Collected data
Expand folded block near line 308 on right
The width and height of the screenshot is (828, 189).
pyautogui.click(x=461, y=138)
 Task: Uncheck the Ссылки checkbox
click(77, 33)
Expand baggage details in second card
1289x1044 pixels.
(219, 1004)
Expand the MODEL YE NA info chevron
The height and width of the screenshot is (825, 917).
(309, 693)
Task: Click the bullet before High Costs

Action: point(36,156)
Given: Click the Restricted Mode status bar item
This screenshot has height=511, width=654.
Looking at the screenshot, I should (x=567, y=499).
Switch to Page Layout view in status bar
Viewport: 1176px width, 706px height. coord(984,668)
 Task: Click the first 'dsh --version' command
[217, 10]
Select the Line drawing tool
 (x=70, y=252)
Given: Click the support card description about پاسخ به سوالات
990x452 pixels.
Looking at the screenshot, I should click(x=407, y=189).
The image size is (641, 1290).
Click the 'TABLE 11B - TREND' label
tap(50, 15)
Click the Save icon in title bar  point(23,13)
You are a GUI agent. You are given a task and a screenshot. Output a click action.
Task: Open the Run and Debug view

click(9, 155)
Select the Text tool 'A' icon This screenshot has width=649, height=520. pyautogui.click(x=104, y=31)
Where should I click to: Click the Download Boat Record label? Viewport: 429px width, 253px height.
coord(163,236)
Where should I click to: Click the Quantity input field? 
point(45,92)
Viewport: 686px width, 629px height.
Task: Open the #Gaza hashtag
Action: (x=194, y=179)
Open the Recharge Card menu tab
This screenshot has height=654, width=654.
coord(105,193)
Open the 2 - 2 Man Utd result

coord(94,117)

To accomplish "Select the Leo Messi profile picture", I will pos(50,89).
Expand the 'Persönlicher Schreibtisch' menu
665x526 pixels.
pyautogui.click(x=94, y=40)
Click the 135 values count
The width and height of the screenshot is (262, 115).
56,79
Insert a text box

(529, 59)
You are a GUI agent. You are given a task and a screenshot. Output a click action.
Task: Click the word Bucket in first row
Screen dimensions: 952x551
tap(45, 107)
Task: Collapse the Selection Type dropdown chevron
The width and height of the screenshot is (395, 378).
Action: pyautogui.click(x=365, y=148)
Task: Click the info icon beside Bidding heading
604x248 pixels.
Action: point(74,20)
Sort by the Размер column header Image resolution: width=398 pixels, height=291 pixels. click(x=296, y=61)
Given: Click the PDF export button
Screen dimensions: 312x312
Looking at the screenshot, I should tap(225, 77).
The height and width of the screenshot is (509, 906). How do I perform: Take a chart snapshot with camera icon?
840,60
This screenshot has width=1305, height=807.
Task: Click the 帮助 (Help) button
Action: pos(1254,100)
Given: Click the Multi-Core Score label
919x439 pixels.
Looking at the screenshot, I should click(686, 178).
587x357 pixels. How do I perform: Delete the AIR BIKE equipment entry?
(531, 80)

About this task
Output each line of the records above exactly.

Completed task
Expand folded block near line 308 on right
The width and height of the screenshot is (828, 189).
pyautogui.click(x=461, y=138)
 Task: Uncheck the Ссылки checkbox
click(77, 33)
Expand baggage details in second card
1289x1044 pixels.
(219, 1004)
Expand the MODEL YE NA info chevron
The height and width of the screenshot is (825, 917).
(309, 693)
Task: Click the bullet before High Costs

Action: point(36,156)
Given: Click the Restricted Mode status bar item
This screenshot has height=511, width=654.
Looking at the screenshot, I should (x=567, y=499).
Switch to Page Layout view in status bar
Viewport: 1176px width, 706px height. coord(984,668)
 Task: Click the first 'dsh --version' command
[217, 10]
Select the Line drawing tool
 (x=70, y=252)
Given: Click the support card description about پاسخ به سوالات
990x452 pixels.
Looking at the screenshot, I should click(x=407, y=189).
The image size is (641, 1290).
Click the 'TABLE 11B - TREND' label
tap(50, 15)
Click the Save icon in title bar  point(23,13)
You are a GUI agent. You are given a task and a screenshot. Output a click action.
Task: Open the Run and Debug view

click(9, 155)
Select the Text tool 'A' icon This screenshot has width=649, height=520. pyautogui.click(x=104, y=31)
Where should I click to: Click the Download Boat Record label? Viewport: 429px width, 253px height.
coord(163,236)
Where should I click to: Click the Quantity input field? 
point(45,92)
Viewport: 686px width, 629px height.
Task: Open the #Gaza hashtag
Action: (x=194, y=179)
Open the Recharge Card menu tab
This screenshot has height=654, width=654.
coord(105,193)
Open the 2 - 2 Man Utd result

coord(94,117)

To accomplish "Select the Leo Messi profile picture", I will pos(50,89).
Expand the 'Persönlicher Schreibtisch' menu
665x526 pixels.
pyautogui.click(x=94, y=40)
Click the 135 values count
The width and height of the screenshot is (262, 115).
56,79
Insert a text box

(529, 59)
You are a GUI agent. You are given a task and a screenshot. Output a click action.
Task: Click the word Bucket in first row
Screen dimensions: 952x551
tap(45, 107)
Task: Collapse the Selection Type dropdown chevron
The width and height of the screenshot is (395, 378).
Action: pyautogui.click(x=365, y=148)
Task: Click the info icon beside Bidding heading
604x248 pixels.
Action: point(74,20)
Sort by the Размер column header Image resolution: width=398 pixels, height=291 pixels. click(x=296, y=61)
Given: Click the PDF export button
Screen dimensions: 312x312
Looking at the screenshot, I should tap(225, 77).
The height and width of the screenshot is (509, 906). How do I perform: Take a chart snapshot with camera icon?
840,60
This screenshot has width=1305, height=807.
Task: Click the 帮助 (Help) button
Action: pos(1254,100)
Given: Click the Multi-Core Score label
919x439 pixels.
Looking at the screenshot, I should click(686, 178).
587x357 pixels. How do I perform: Delete the AIR BIKE equipment entry?
(531, 80)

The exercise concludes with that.